A changed life. For Desiree Wehner (BSA ’81), who married her UGA ag school -sweetheart Al (BSA ’79) and accompanied him into the dairy business, that bite of -gorgonzola during a business trip to Milan might as well have been Proust’s madeleine for the long journey it launched. But it wasn’t based on memories of cheeses past-—Desiree says it was the first time she and her conventionally trained husband realized cheese wasn’t just “the stuff you peeled from a plastic envelope.” No, that bite of pungent blue sent the Wehners—and, as it happens, the South’s budding farmstead and artisanal cheese-making industry—into an entirely altered future.

The Wehners’ cheeses, produced at Sweet Grass Dairy in Thomasville and featured at top Atlanta restaurants such as Bacchanalia, Seeger’s, Ritz-Carlton, and Four Seasons, are now sold in 12 states and continue to win awards as they have since the first year Desiree entered them in competition. Recently, they earned first place in the American Cheese Society awards for farmstead cheese, and second place among 55 Southern cheeses at the Southern Foodways Alliance at Ole Miss’ Center for the Study of Southern Culture.

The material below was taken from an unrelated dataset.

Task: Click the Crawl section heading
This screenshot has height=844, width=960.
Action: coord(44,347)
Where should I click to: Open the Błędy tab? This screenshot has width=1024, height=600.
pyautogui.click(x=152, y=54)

“They are a world-class dairy,” said cheese consultant Raymond Hook in 2003, after introducing Atlanta to Sweet Grass’ cheeses when he was buyer for Bacchanalia’s gourmet market. The cheeses from Sweet Grass’ small dairy (140 acres, 110 goats, with cow’s milk cheeses from the Wehners’ nearby Green Hill Dairy) more than doubled its sales volume each year in its first three years. Hook believes the Wehners’ “contribution to society is so much more than just cheese. It’s a clean, wholesome product, wrapped in local wax myrtle leaves or Georgia pecans. It’s unlike most dairies, which allow no natural -breeding cycles, and where the animals are pretty much four-legged milk machines. They’re -basically milked until they collapse.”

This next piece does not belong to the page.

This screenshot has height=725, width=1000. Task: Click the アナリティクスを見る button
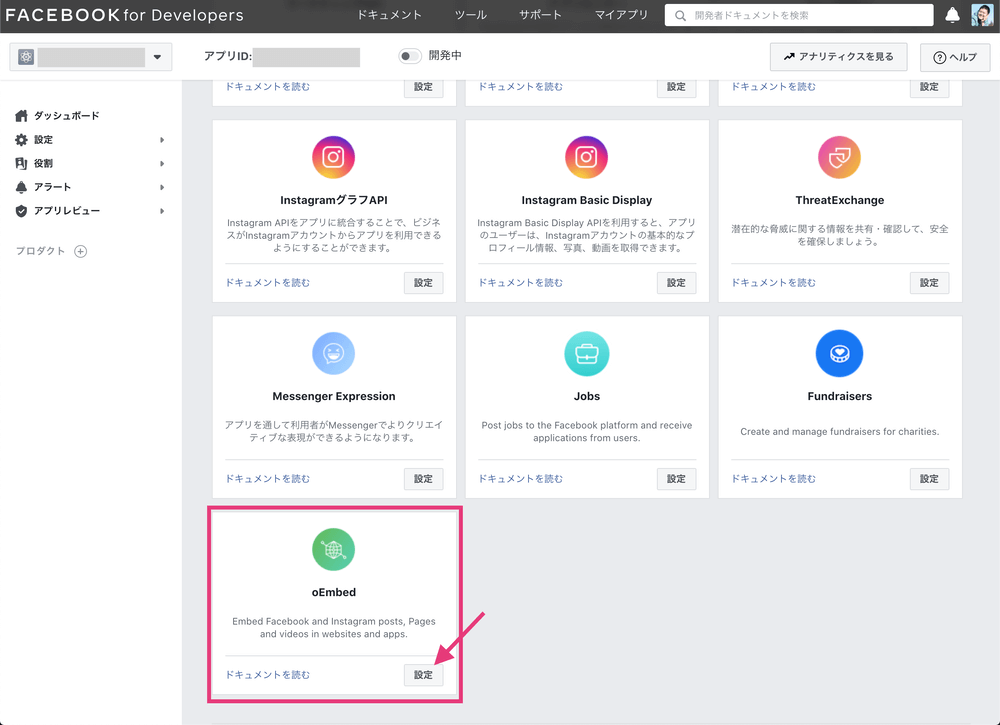coord(840,57)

The Wehners recently sold their remarkably successful cheesemaking enterprise to their daughter and son-in-law, who will continue cheesemaking according to Desiree’s “recipes.” But the Wehners are not retiring. Far from it. They’re now focusing their efforts on a nearby 500-cow dairy called Green Hill and continuing to pioneer New Zealand-style “rotational grazing” and sustainable agriculture in South Georgia. (They plan to open another, similar-sized dairy near Green Hill soon.) It’s a long, long way from the farming they were trained for, and from the agribusiness-centric farming methods of the vast majority of their neighbors.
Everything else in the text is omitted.